The monthly Labor Department employment report was in the range of analyst expectations, and brings the monthly job gain for 2015 at a 211,000 new jobs per month average – with the last three month averaging 235,000 new employment opportunities. The numbers for May and June have also been revised to add a further 14,000 jobs taken during those months.
Unemployment is also staying at a seven year low figure of 5.3 percent, with lay-offs being a rarer occurrence. The number of people filing for unemployment benefits in June was also at its lowest since the 70’s; while employment amongst women over the age of 55 has also risen significantly.
This might prompt the Federal Reserve to finally settle on a much anticipated interest rate hike for federal funds. The interest rate for them has been kept at zero during the recession to stimulate economic recovery, and Chairwoman Janet Yellen has already spoken positively about the measure earlier this year.
Investors are critical of the idea and claim that it would only work to further hinder an already slow pace of economic growth. But jobs being added at a steady rate and low unemployment are some of the signals of a healthy and recovering post-recession economy, and so the Federal Reserve might commit to the change at its 16-17 September meeting; the feds also assured that any rate hike would be handled gently so as to not derail economic growth.
But the Labor Department’s report also has some arguments against the change.
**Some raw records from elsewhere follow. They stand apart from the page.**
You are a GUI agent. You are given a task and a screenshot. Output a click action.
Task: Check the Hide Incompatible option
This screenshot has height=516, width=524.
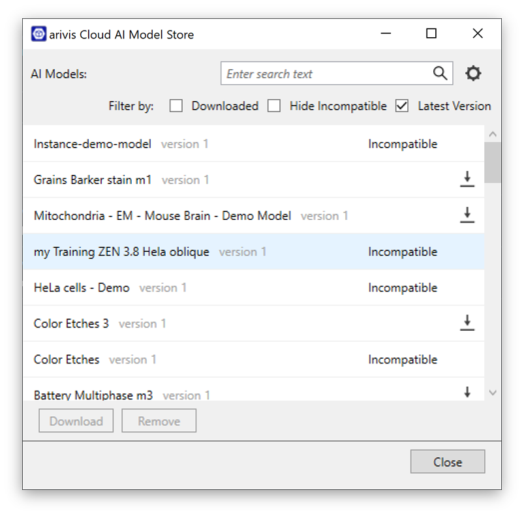tap(274, 106)
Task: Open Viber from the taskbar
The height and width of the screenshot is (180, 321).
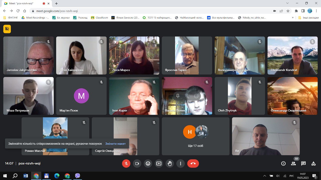Action: coord(77,176)
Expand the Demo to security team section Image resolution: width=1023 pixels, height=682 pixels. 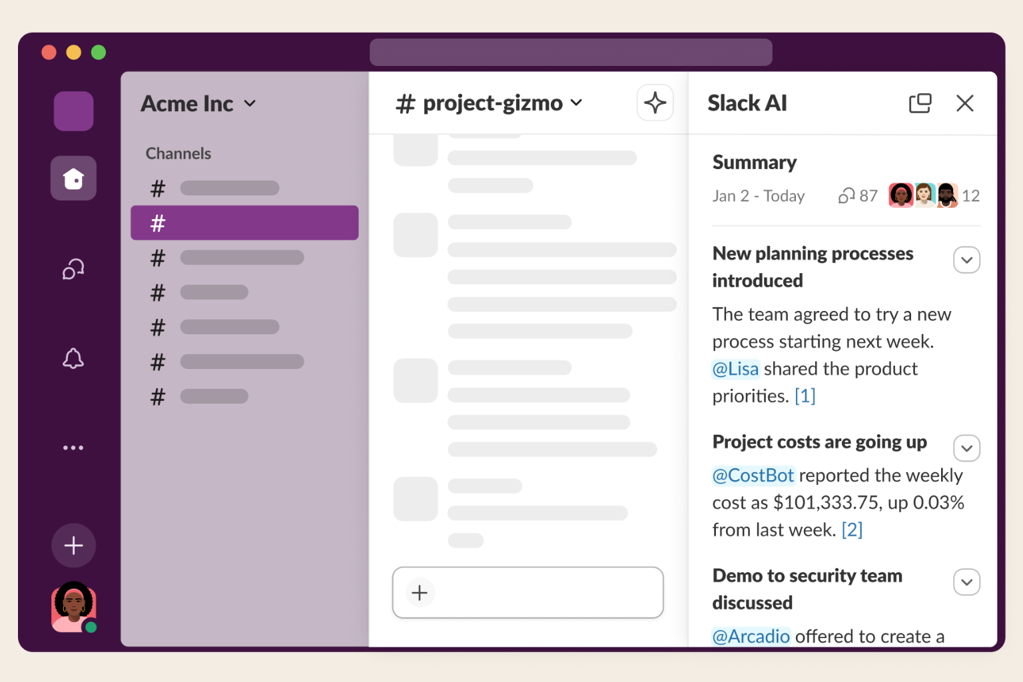966,582
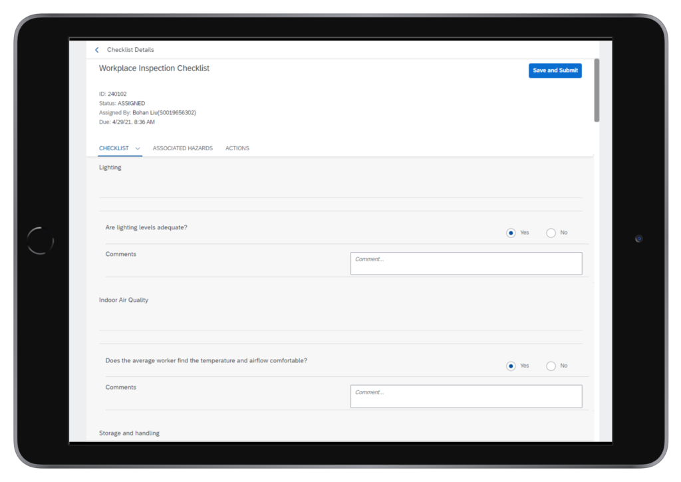Click the Storage and handling section header
Viewport: 681px width, 482px height.
coord(129,433)
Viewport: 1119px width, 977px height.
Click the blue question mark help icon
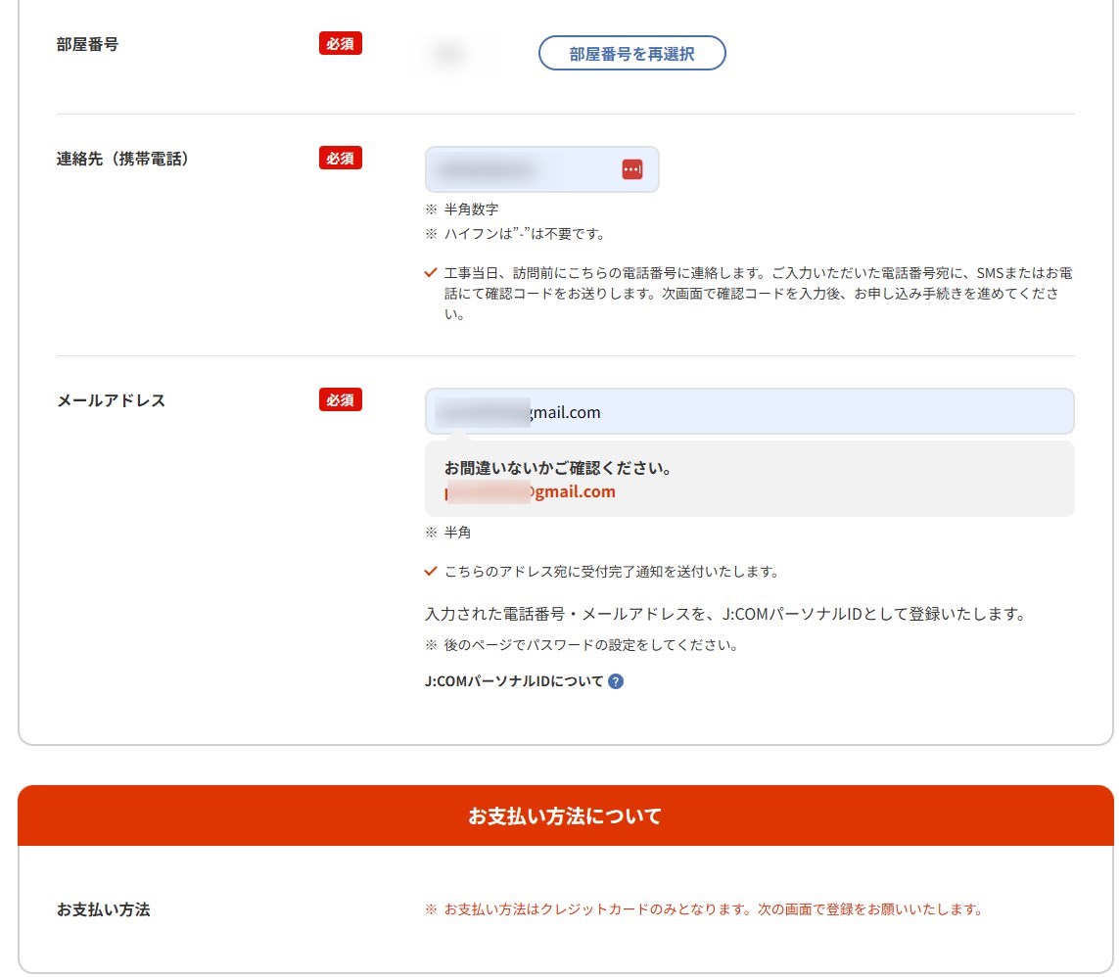pos(616,681)

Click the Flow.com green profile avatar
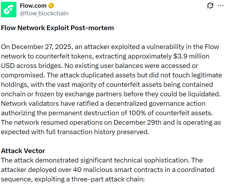point(9,9)
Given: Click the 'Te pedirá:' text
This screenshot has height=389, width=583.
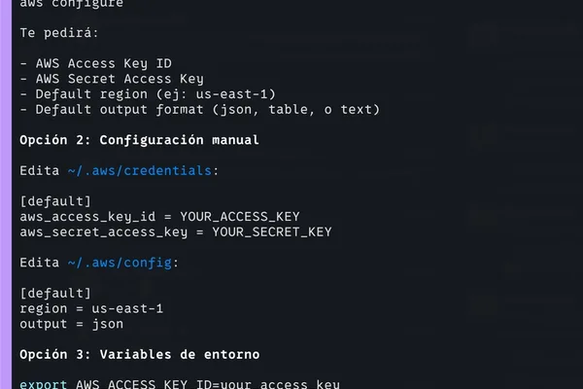Looking at the screenshot, I should click(x=59, y=33).
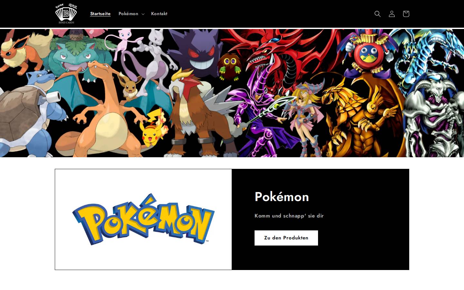
Task: Open the shopping cart icon
Action: coord(406,14)
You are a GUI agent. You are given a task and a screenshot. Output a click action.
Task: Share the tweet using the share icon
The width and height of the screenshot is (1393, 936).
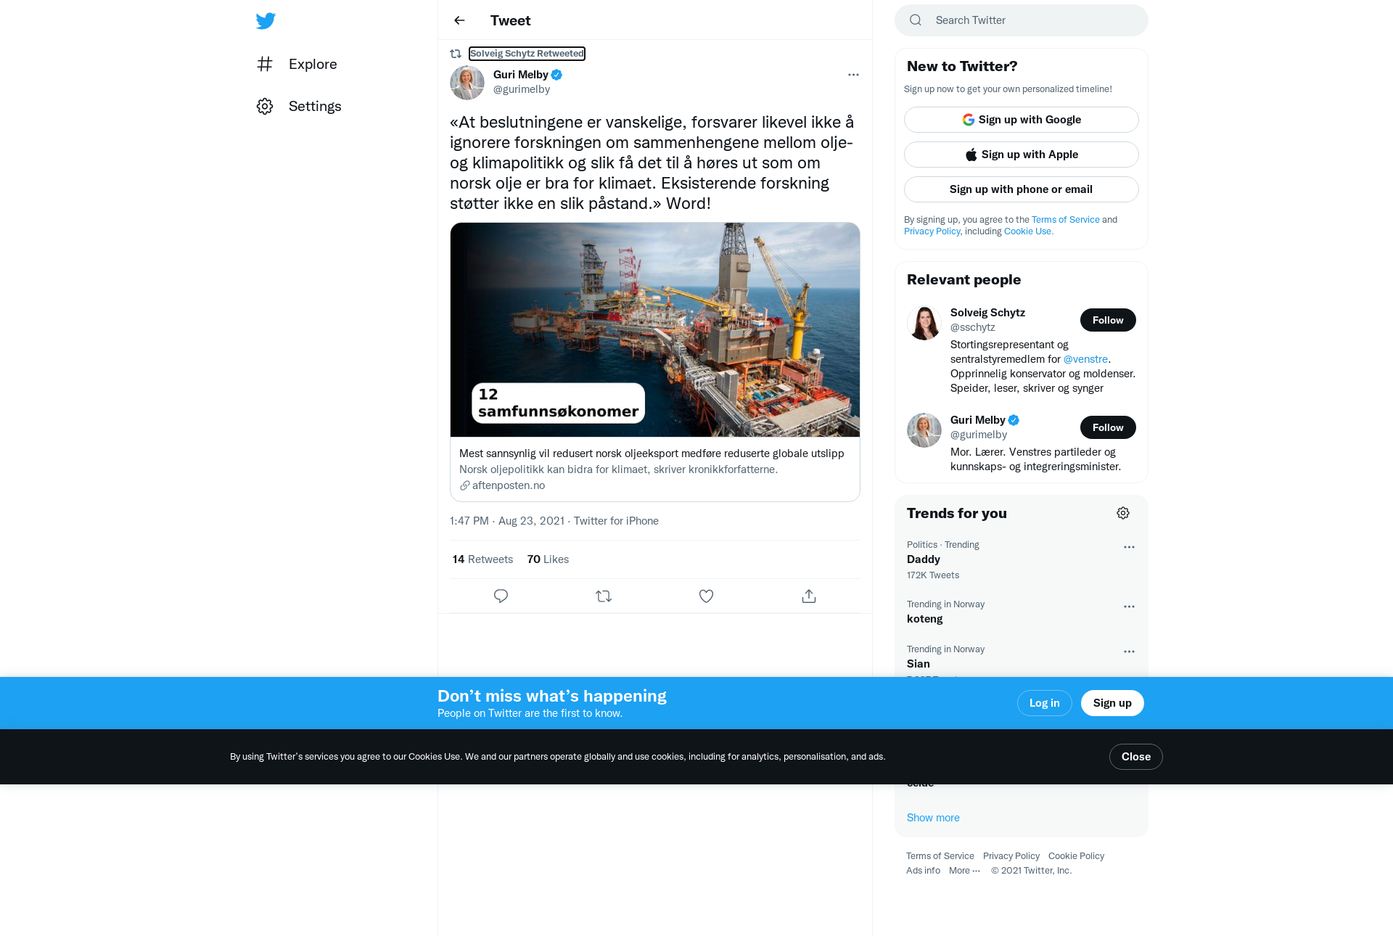point(809,596)
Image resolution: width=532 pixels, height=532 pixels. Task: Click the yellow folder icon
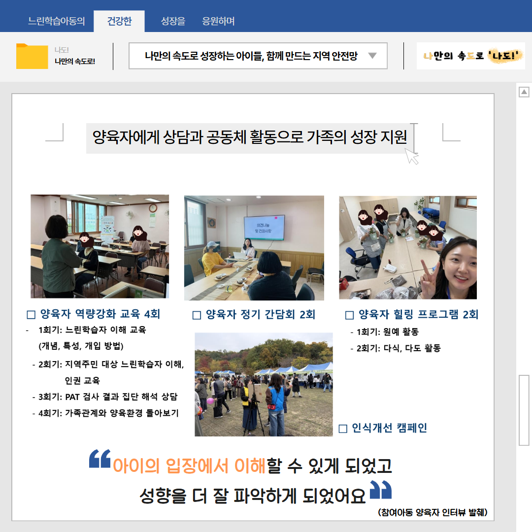click(32, 56)
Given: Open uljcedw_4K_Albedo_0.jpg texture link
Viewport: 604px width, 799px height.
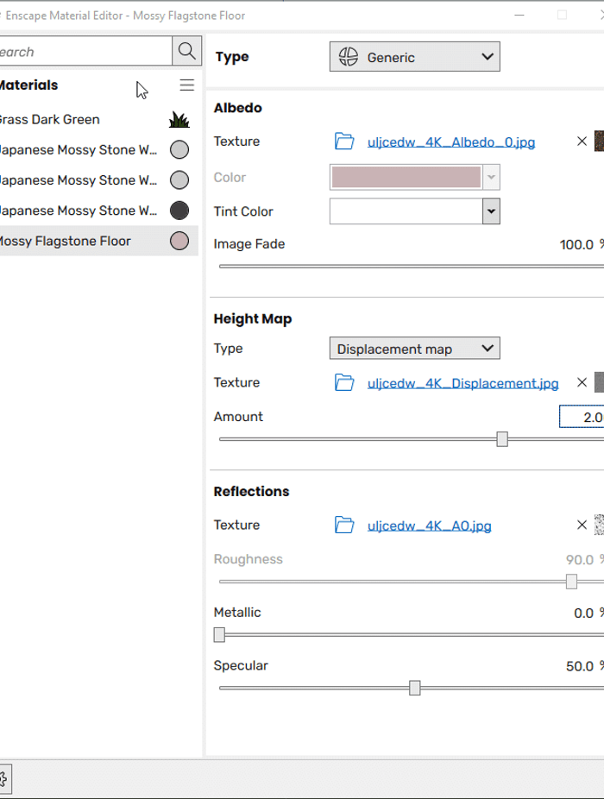Looking at the screenshot, I should click(450, 142).
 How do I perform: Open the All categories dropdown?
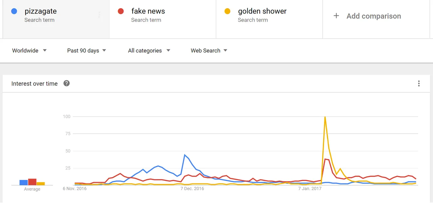click(x=149, y=51)
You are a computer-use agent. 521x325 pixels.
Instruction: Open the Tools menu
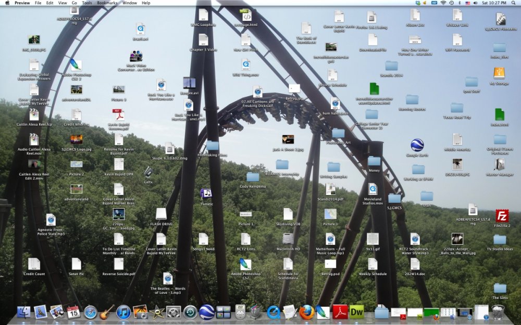tap(87, 3)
Despite a healthy job market, low unemployment and rising house sales, hourly wages have continued their lackluster growth pattern, being up by only 0.2 per cent in July. On an annualized rate, hourly wages have grown only 2.1 per cent since July 2014. This gives consumers less financial flexibility than optimal and makes considering long-term personal investments a tricky affair.
This might be cause by a lack of employee motivation, as productivity in the first half of the year has gone down by 3.1 per cent. This could be one of the less pleasant consequences of a low unemployment pool, as employers of laying off unproductive workers due to fears of not having too much choice in the way of adequate replacement.